# Immortal Pro or Fantom Cross Pro



## Moto Rider (Apr 20, 2007)

Immortal Pro.

This looks like an awesome bike. The screaming racing yellow should keep you visible for miles down the road a good thing. Just saying the word “Carbon Fiber” sounds trick…However, does it hold up over time compared to other materials and how is the ride quality? 










Or

Fantom Cross Pro.

The fact that this does have some real tire tread. Just a small amount should be enough because many of the roads have a small amount of dirt from farm equipment and stuff. The fact that I could install a touring rack is nice option.










I’m just look for a bike for recovery rides and tooling around and racing not a priority. Also I am only interested in these two bikes. Moto Rider can’t ride a TREK it just don’t look right.

Need some opinions on these two bikes. 

Fred.:thumbsup:


----------



## chakup (Jul 31, 2006)

WTH- just bought my fantom cross and then this is released!!! dangit.


----------



## Moto Rider (Apr 20, 2007)

chakup said:


> WTH- just bought my fantom cross and then this is released!!! dangit.



I know man, Life can be a B-itch sometimes.  
Anyway, how do you like it?

Fred.:thumbsup:


----------



## chakup (Jul 31, 2006)

For me it's great, haven't ridden in ~1yr so getting myself used to riding again. Ride is good, still working on getting everything set up to me perfect. I have some bumpy uneven roads and it handles good, easy bike to ride. This was coming from a very old specialized hardrock, to a haro X4 to this. Much different bike then I'm used to, but happy with the purchase.


----------



## roctavio (Aug 3, 2006)

So did you end up getting the Fantom Cross Pro? How is it? I am interested in this bike and want to hear some opinions... I wondering if buying a more reputable brand from an LBS is worth the $500 difference in price. I am also looking at the Bianchi Axis, Jamis Nova, Felt F1X and Lemond Poprad.


----------



## TraderH (Nov 1, 2006)

● **Data excerpt**
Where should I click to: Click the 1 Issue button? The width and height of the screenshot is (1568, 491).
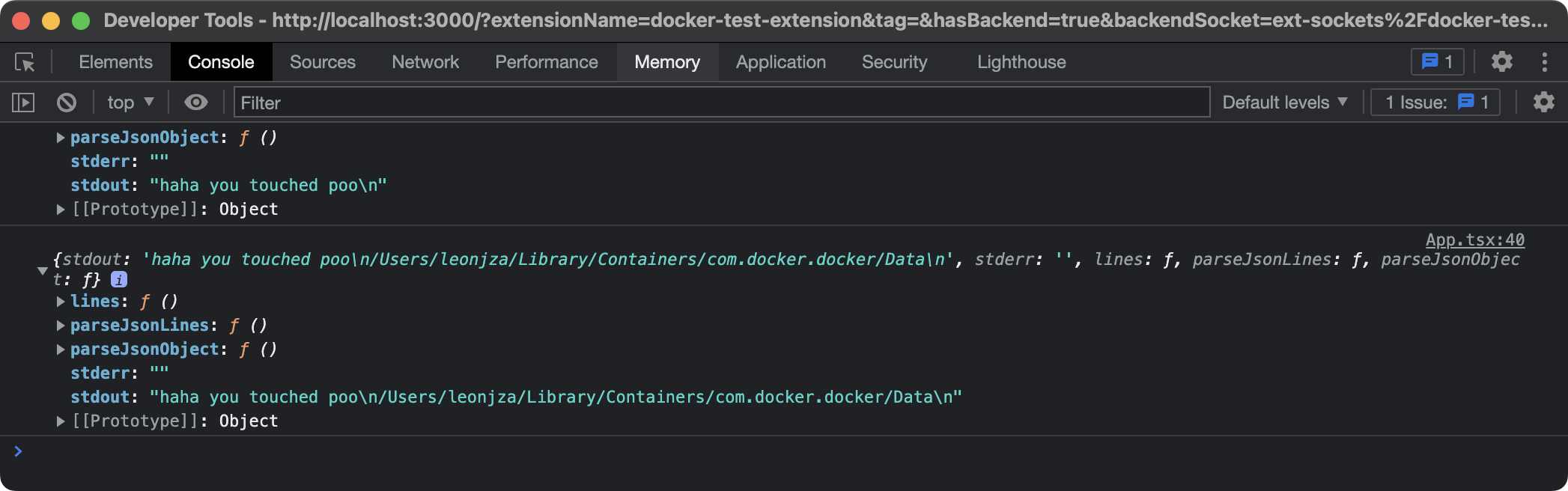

● **What you are asked to do**
Copy out the bike forum thread from the words "So did you end" through the words "(Nov 1, 2006)", changing "LBS" to "local bike shop".

● **Result for this task**
So did you end up getting the Fantom Cross Pro? How is it? I am interested in this bike and want to hear some opinions... I wondering if buying a more reputable brand from an local bike shop is worth the $500 difference in price. I am also looking at the Bianchi Axis, Jamis Nova, Felt F1X and Lemond Poprad.


----------



## TraderH (Nov 1, 2006)